━━ EXERCISE MATERIALS
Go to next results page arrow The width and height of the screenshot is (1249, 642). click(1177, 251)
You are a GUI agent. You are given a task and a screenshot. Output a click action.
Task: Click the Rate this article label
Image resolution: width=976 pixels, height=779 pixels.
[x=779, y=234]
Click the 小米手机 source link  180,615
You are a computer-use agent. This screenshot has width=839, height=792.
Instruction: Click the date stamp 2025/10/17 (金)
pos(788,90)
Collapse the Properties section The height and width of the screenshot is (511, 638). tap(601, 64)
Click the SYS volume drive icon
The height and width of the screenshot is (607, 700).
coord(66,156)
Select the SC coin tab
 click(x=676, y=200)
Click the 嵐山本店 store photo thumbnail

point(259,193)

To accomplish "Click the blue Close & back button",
━━━━
§ WHAT IS BEING ASKED
Using the listing above, copy exactly the line that contains "Image resolution: width=976", the line that contains "Collapse the Properties", and each line that falls between them.

§ FINAL ANSWER
Image resolution: width=976 pixels, height=779 pixels.
[x=779, y=234]
Click the 小米手机 source link  180,615
You are a computer-use agent. This screenshot has width=839, height=792.
Instruction: Click the date stamp 2025/10/17 (金)
pos(788,90)
Collapse the Properties section The height and width of the screenshot is (511, 638). tap(601, 64)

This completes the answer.